View of the kitchen and dining room area. Not sure if you noticed this, but, we had two refridgerators! That was nice. One you can see is on the left, the other you can see from the previous photo. This table experienced many fun times. Lots of eating, cooking, and the occasional BEST GAME EVER was played here. This is the living room, and our small, small tv. There's Eve. Sadly, she's no longer in AK. But I'm sure she's enjoying being back with the fam. To the left of this photo and beyond is a hallway that leads to two bedrooms and a bathroom.Beautiful Eve again! This a view of the living room from the other side. Beyond this photo to the right is a hallway that also leads to two bedrooms and a bathroom.



There indeed is the hallway. The room smack dab in front was Eve and Sam's room. My and Julia's room was on the left. The door to the right is the door to the bathroom.

Aaah, there it is. I spent many a good time here. Especially on that contraption over there with its lid up. If you look above it there, you see a poster with flowers on it. I kid you not, I memorized that thing. On the back wall there to the right was the shower. Very tight, but did the job.My room! To the left is Julia's bunk. Mine is the impeccably clean one straight ahead. Kades, you can see your heart there on the wall. :)

Inside my closet. It's so organized.



The laundry room! I put this to probably too much use. I think Eve would vouch for that. :) The door there leads to the outside of the bunkhouse, which you will see in the next photo!And that, my friends (do I remind you of anyone? McCain, perhaps?) is the bunkhouse. The front of Eve's truck (that is no longer in her possession, but some other lucky dude's) is to the right. Many times I saw moose right up against the door there or near the windows.This is the pathway we walked everyday to get to the main visitors' center. If you remember that photo from way back, the black momma bear and her two cubs was just below that first curve. Pretty close to the bunkhouse, huh?

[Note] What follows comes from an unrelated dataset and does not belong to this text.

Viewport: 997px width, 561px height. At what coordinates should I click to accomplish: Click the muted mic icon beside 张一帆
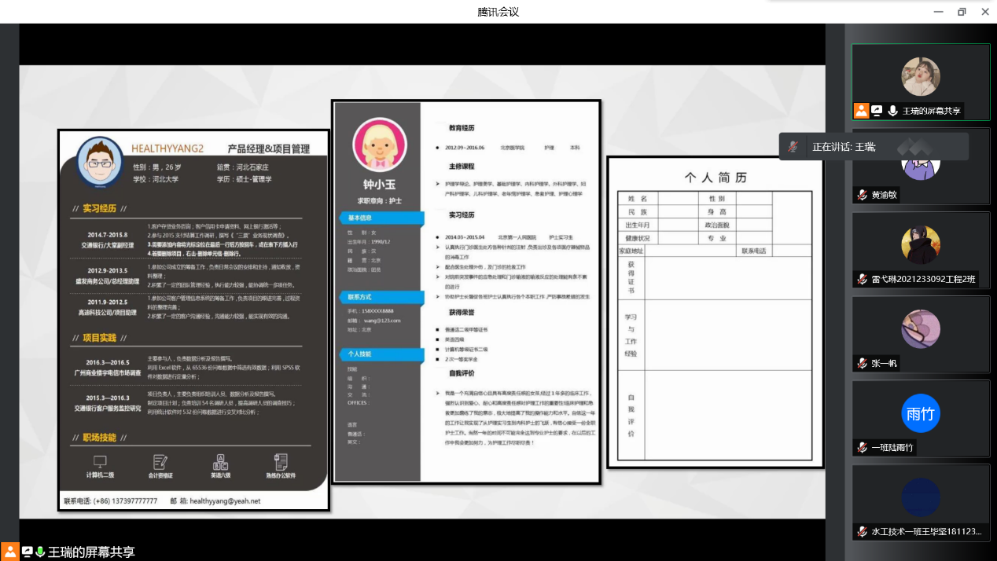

Come to think of it, I took pictures of headquarters and all of the little pathways that lead off from it. Unfortunately, either I have yet to find those photos, or they were accidentally deleted. This photo here is of the Andrew Berg cabin. It was relocated here so the refuge could look after it, so no more damage could be inflicted upon it. Mr. Berg was Alaska's first licensed hunting guide. He came to the Kenai Peninsula in 1888 from Norway and established a life for himself off the land. This cabin was built entirely by himself. Pretty impressive.

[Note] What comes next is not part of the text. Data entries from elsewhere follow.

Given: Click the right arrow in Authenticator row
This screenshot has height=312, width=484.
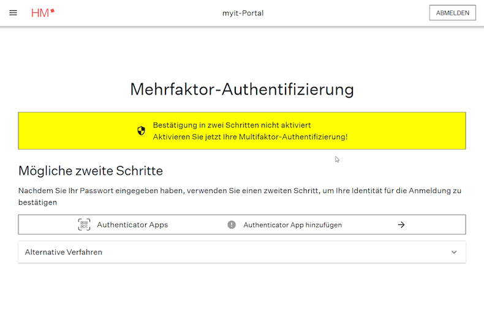Looking at the screenshot, I should [x=401, y=224].
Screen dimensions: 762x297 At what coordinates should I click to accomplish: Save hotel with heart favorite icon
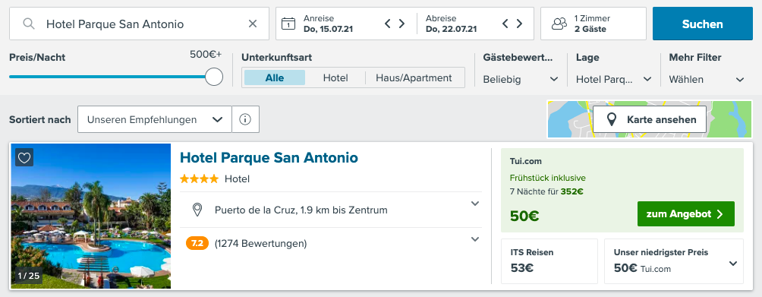click(x=24, y=157)
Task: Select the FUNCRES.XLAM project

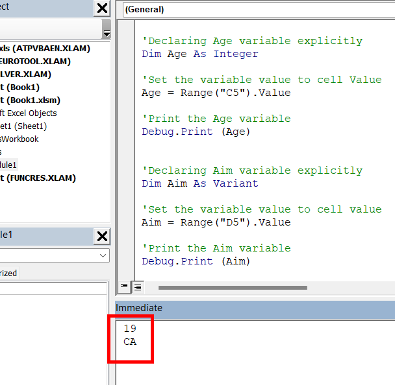Action: coord(38,178)
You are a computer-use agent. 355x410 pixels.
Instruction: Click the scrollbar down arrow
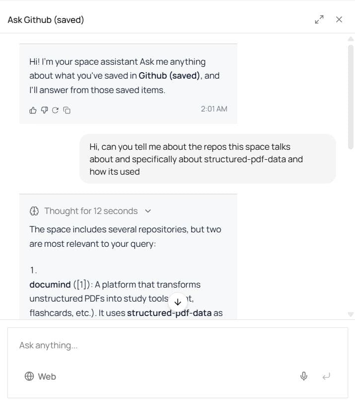pos(351,314)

This is the EE building, where Eve mostly worked. It's fairly new...I think only four years old or something like that. This is where we had a lot of our trainings, and also where a lot of fun programs for children were held. We had wild flower and wild berry fun days here.

Just a photo of the outdoor sign.





Okay, so I take what I said earlier back. I did find some photos of headquarters! That's a relief. I was really saddened by that fact.

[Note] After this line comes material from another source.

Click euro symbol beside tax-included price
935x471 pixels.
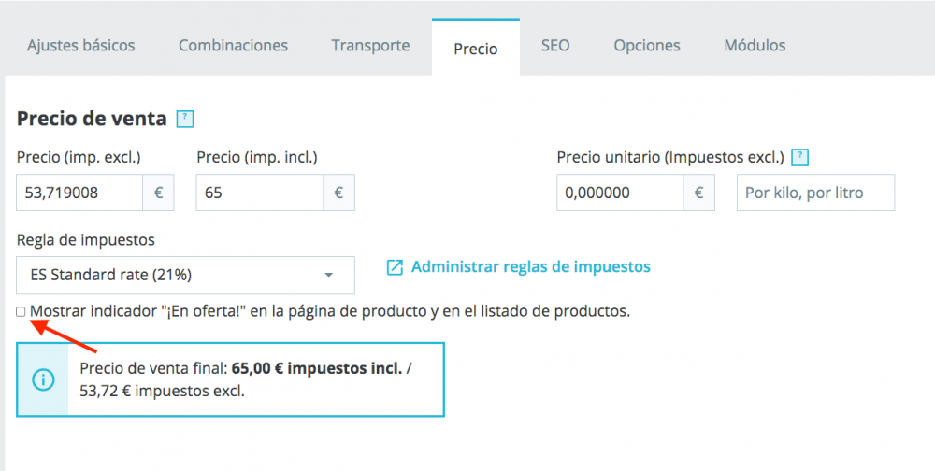pos(338,193)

And there it is, in all its shining, scintillating glory. My beautiful Kenai National Wildlife Refuge headquarters building, with the American flag proudly waving in the Alaskan sunlight. Mmmm. How I miss thee.

Another photo.

The Keen Eye Trail. Get it? Those refuge trail sign makers, they are comedians. This was right outside, to the left of the KNWR headquarters, if you are looking at it straight on as in the previous picture.This is on the Keen Eye Trail. It eventually leads to headquarters lake, and also hooks on to the Forest Loop trail. The Keen Eye Trail is the hike I led on wild berry fun day. :) On the boardwalk, looking out at the black spruce trees. This was an absolutely stunning day. Sunny, cool, and shining. Clouds were amazing.

Boardwalk leading across the boggy area leading to the lake. Black spruce trees all around.

View of the headquarters lake!Another photo of the lookout area.

Headquarters lake: place where dreams come true. Or at least, where float planes come in. This lake is restricted access - no canoeing or any other water activity (swimming included) is allowed.

So pretty. Well, that's it! I could have taken more pictures of everything, but alas, this is all I have. I hope it gave you a better idea of where I worked this summer. These were the places where I spent the best summer of my life. I hope you were able to grasp and get some inkling of the beauty of this place.